好きだ、
石川寛監督の作品です。先日、渋谷アミューズCQNにて観てきました。
ストーリーについては、観る人それぞれの感想があると思いますが、個人的には、すごく惹き付けられるというものではありませんでした。私がこの映画で好きだったのは、ストーリーよりも映像・雰囲気です。
「空」、というのがこの映画の中で一番印象に残りました。
ブリッジや間に使われる空がそれぞれの場面や登場人物たちの感情を象徴したような空模様だったり、空をバックにした登場人物たちのやり取り、露出(というのでしょうか?)を人物に合わせるか空に合わせるかの使い分けなどなど、空の使い方がとても心地よく、印象的でした。
この映画、「空」以外にもう一つ印象的だったのは、「好きだ、」というタイトルです。
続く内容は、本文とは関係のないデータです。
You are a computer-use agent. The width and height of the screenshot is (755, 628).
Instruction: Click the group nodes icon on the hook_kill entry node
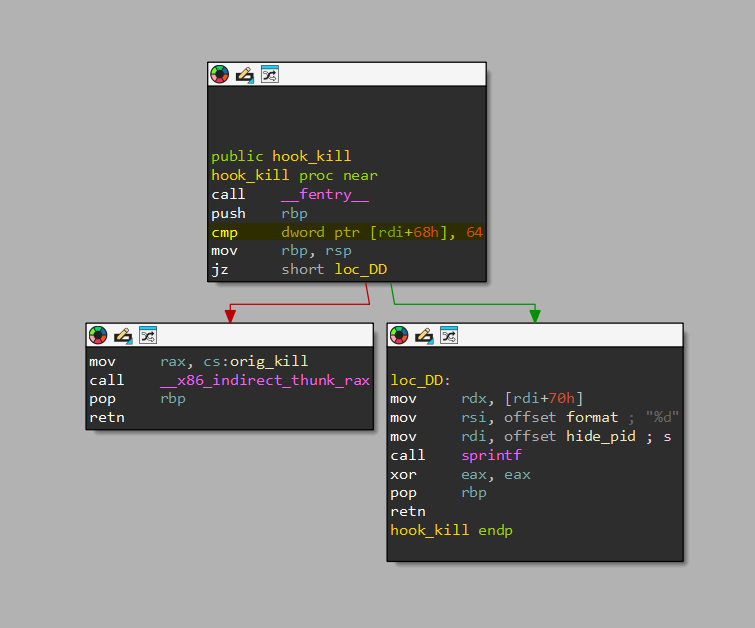click(269, 74)
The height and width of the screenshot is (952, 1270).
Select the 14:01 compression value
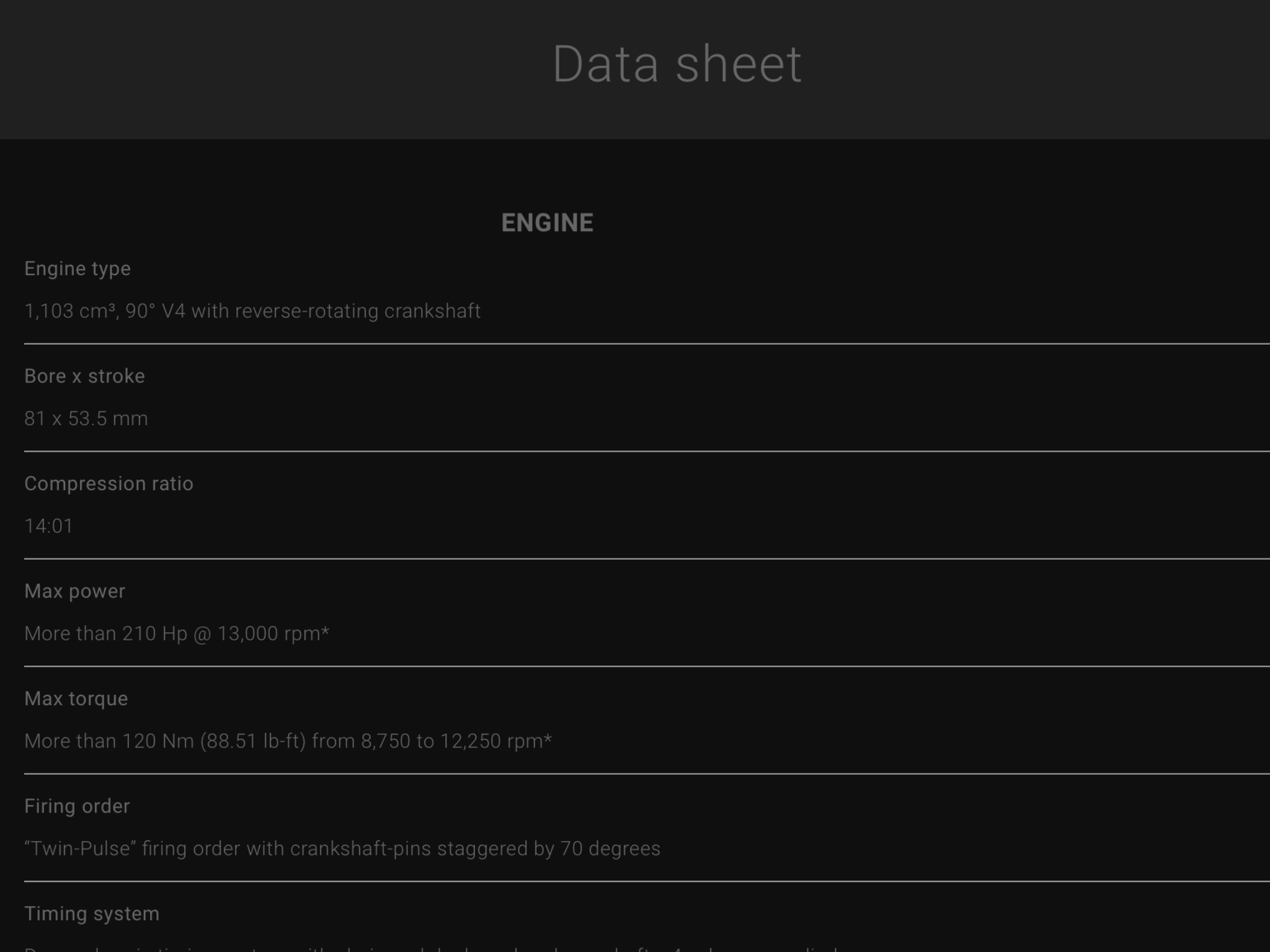pos(48,526)
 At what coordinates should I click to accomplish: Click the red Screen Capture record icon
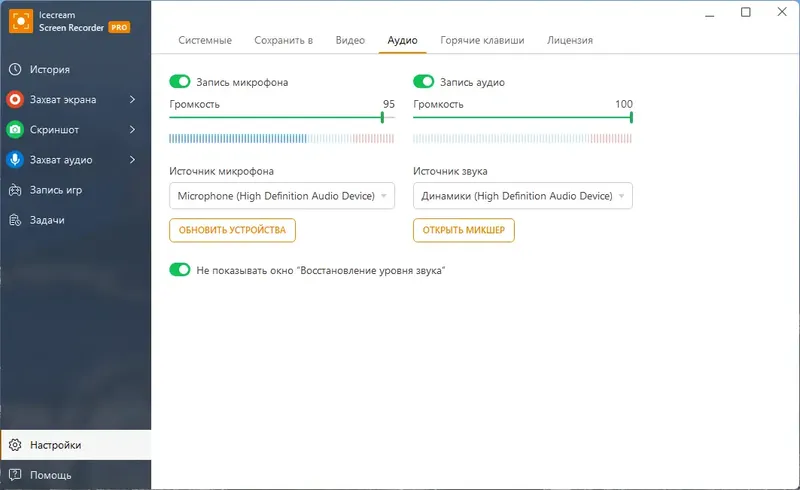[x=15, y=100]
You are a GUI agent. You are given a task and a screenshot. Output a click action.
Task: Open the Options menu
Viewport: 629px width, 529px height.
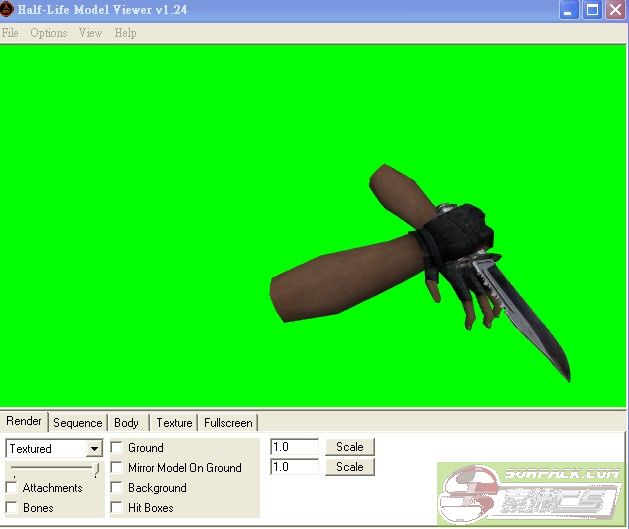pos(48,33)
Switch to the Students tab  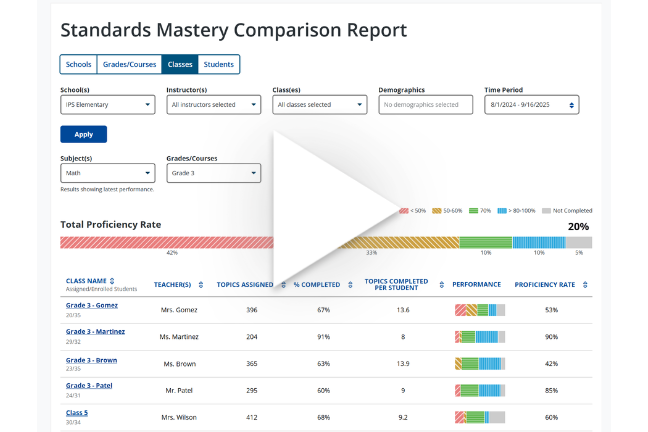(x=218, y=65)
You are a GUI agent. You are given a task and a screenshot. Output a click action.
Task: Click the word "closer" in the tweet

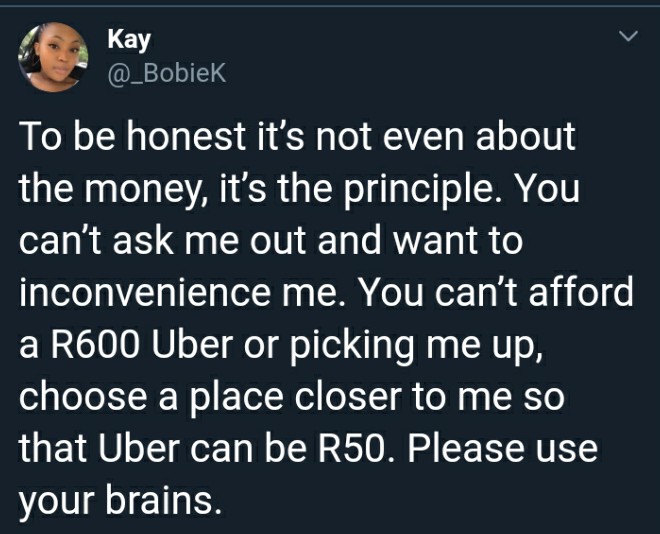[348, 396]
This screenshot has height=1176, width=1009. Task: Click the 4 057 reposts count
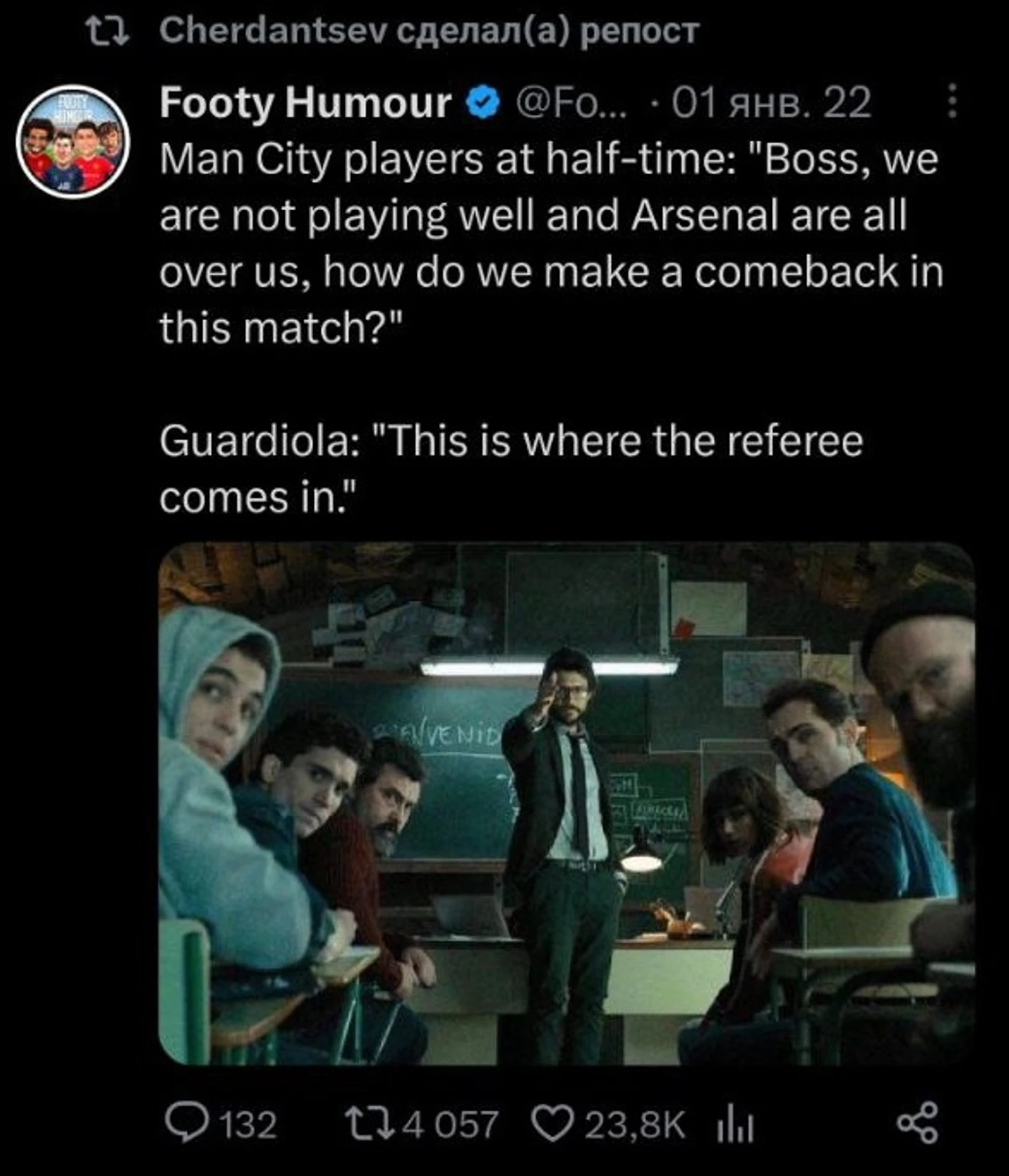(x=451, y=1125)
私自身は、ストーリーそのものよりも、この「好きだ、」というタイトルからいろんなことを連想して、あれこれ考えてしまいました。
渋谷アミューズCQNでは、入口のところに、いろんな人たちが書いた「好きだ、」を貼ってありました。いろんな人たちのいろんな「好きだ、」は、読んでいてその人たちそれぞれのストーリーを垣間見ることができた気がして、興味深かったです。
心からの「好きだ、」を口にできること、もしかしたらそれだけでも結構幸せなのかな、と思いました。